Emirates Airline directed flyers to the GDRFA immigration site and said they would receive an "instant response" if they were eligible to travel.

The website - where applications can be made - is similar to the federal government's Tawajudi system, set up to bring residents home. Only those with a Dubai-issued residency visa are eligible.

Tawajudi has been overloaded with applications in recent months and travellers have had to repeatedly apply. Returning residents with visas from other emirates must continue to apply here.

"You will get an instant response if your application has been approved. If the application cannot be processed at this time, you can try at a later stage," Emirates said in an updated section on its website.
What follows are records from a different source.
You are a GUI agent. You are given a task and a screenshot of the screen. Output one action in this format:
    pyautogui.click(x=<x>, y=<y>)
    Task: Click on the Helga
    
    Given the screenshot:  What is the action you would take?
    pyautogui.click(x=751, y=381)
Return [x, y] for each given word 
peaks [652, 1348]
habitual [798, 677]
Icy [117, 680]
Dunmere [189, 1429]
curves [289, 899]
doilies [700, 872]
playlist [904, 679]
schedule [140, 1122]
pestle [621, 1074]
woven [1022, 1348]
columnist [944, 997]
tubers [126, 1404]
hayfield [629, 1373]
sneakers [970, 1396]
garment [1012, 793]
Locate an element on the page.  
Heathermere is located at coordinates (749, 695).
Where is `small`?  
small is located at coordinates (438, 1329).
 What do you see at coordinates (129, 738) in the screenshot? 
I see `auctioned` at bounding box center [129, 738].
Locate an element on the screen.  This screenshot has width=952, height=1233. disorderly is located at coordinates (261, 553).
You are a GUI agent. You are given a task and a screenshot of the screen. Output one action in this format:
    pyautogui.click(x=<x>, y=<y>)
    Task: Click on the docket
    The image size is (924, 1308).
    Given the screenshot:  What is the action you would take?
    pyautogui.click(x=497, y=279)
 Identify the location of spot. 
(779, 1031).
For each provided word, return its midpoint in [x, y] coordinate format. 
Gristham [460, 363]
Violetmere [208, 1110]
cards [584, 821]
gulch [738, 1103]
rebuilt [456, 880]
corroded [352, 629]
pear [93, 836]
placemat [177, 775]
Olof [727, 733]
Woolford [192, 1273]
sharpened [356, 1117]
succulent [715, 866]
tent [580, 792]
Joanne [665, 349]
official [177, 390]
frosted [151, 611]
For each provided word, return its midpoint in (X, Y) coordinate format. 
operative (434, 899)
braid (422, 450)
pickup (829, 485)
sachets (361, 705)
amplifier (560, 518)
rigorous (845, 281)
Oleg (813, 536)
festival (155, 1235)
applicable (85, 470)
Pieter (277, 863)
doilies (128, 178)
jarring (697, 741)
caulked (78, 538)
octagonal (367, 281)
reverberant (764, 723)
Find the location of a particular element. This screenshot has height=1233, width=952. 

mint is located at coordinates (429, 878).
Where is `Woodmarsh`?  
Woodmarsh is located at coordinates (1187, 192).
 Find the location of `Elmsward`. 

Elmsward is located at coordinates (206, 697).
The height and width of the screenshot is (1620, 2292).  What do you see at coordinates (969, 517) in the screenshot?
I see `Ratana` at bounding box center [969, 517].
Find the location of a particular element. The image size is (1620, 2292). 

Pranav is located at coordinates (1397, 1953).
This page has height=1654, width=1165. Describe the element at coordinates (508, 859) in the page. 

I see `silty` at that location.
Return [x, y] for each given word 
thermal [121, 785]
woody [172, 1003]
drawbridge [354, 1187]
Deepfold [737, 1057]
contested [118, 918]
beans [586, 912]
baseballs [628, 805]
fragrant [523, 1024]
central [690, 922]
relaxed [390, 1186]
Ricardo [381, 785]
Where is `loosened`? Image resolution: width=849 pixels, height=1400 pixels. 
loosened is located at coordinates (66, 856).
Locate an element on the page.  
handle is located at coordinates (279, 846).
"Only book your ticket back to Dubai after you have received the approval. During the booking process, you will be asked to enter your GDRFA application number."

On a Facebook page set up to help residents overseas, which has more than 24,000 members, some said they received the permission to fly "within two minutes". Others said the system would not accept their application.

Users must enter the long number next to the word "file" on their residency visa - in this format xxx/xxxx/x/xxxxx - and not the "UID no".

The federal government said this month that about 200,000 UAE residents were estimated to be overseas. To date, about 30,000 have been brought home on repatriation flights.

Neeti Rodrigues, 44, from India, was among those who rushed to apply using the new system on Monday.

She travelled to Mumbai on March 19 - the day the UAE borders closed - to see her terminally ill mother, who died of cancer the next day.

Since then, she has tried to get home to see her daughter, Nicole, who has severe epilepsy and autism.

Her Tawajudi application was rejected twice, but on Monday she got permission to travel with Dubai's new system.

I got approval in 15 minutes and did not need to submit anything apart from my passport details

“I got approval in 15 minutes and did not need to submit anything apart from my passport details,” she said.

"Once I put my visa information, my file showed up so as soon as I pressed submit, I got approved," Ms Rodrigues told The National.

Despite that, there are currently no flights from India to the Emirates - just repatriation services in the opposite direction.

She hopes both governments will allow services to resume soon.

“I don’t know what to do with this approval because there is no guidance on flights back. I just need to get on a flight home," she said.

Since her husband's company called staff back to their office their 17-year-old son and a family helper have taken care of Nicole.

"Three months away is unimaginable. I’m hoping both sides will communicate and have an action plan," she said.